Oil Wealth Stimulus Bash in Norway Nearing Tipping Point
EghtesadOnline: The great Norwegian stimulus engine is gearing down. The growth of Norway’s $910 billion sovereign wealth fund and oil income won’t be enough to keep up with the economy to match previous years’ record stimulus, meaning the mechanism for phasing in oil income will struggle to stay expansionary.
That’s the analysis of the head of research at Statistics Norway, Torbjorn Eika, who’s more than acquainted with the nuts and bolts of the fiscal framework after spending 30 years at the agency. All else equal, a “back-of-the-envelope” calculation shows that the economy of western Europe’s largest oil producer needs petroleum revenue to increase to about 150 billion kroner next year from an estimated 138 billion kroner this year, and increase by 2 percent each year thereafter, just to keep fiscal policy neutral, Bloomberg reported.
“The trend has until now been expansionary and it was a question of how expansionary,” Eika said in an interview at his Oslo office. “Now this turns, but according to our calculations cash flow from petroleum activities will be about the size to keep it going with a neutral fiscal policy.”

How to adjust to a diminished stimulus impulse will be one of the main challenges for the next government after elections in September. The current coalition of Conservatives and the right-wing Progress Party has unleashed record oil cash spending equal to almost 8 percent of mainland gross domestic product this year to keep the economy afloat amid a plunge in oil prices.
But even politicians have realized that this can’t continue, in particular since the plunge in interest rates over the past decade has diminished returns for Norway’s wealth fund. The government, which last year made its first withdrawals from the fund, recently proposed tightening the fiscal spending rule that governs how much oil money should be used, capping the the amount to 3 percent of the fund’s value from 4 percent.
‘Oil Adventure’
While “oil adventure” isn’t over we can’t depend the sector being the main driving force for the economy, Finance Minister Siv Jensen said in a speech in Oslo Thursday.
“Lower oil income will depress inflows to the fund in coming years and give us less room to increase withdrawals,” she said.
But even if oil prices rise more than forecast, the government’s infrastructure and education spending plans then risk being squeezed by a rising krone.

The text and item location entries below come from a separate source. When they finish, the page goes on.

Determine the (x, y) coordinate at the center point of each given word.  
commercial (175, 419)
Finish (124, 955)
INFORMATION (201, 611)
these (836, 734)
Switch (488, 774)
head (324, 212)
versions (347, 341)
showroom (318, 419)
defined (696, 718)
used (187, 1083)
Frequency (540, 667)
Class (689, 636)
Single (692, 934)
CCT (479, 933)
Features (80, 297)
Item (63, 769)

That’s because a stronger krone reduces the size of the wealth fund, which is invested abroad.
While the krone has weakened this year, it’s still up about 3 percent from low last year. The price of oil has also rallied 37 percent from an April 2016 low, even though it has recently sold off to about $51 from $57 at the start of the year.

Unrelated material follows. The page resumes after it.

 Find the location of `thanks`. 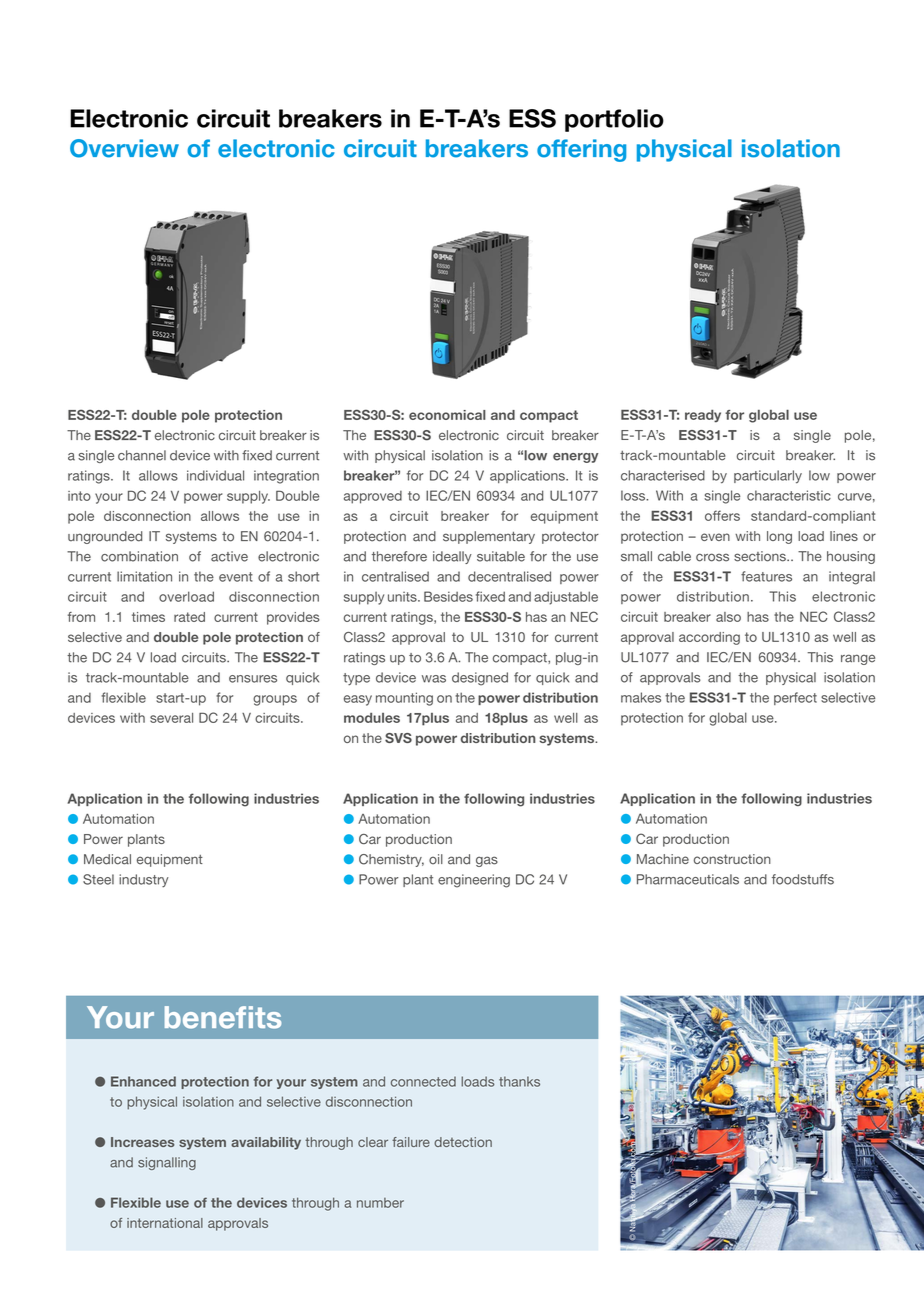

Eika and his colleagues at the statistics agency have drawn up a scenario where the price of oil reaches $70 by the end of this year and stays there until the end of 2020. The outcome of the economic modeling came as a surprise to the economists.
The currency effect will be the strongest at first, shrinking the size of the sovereign wealth fund by 197 billion kroner ($23 billion) in 2018. The effect from higher oil prices won’t compensate for the losses until 2021, according to the economists.
The exercise demonstrate that the government will need to rely on a continued weak currency to avoid breaching its newly proposed 3 percent spending rule.
"Breaching the fiscal spending rule now, after it recently has been proposed amended, it would be very strange when the GDP-gap is closing," Eika said.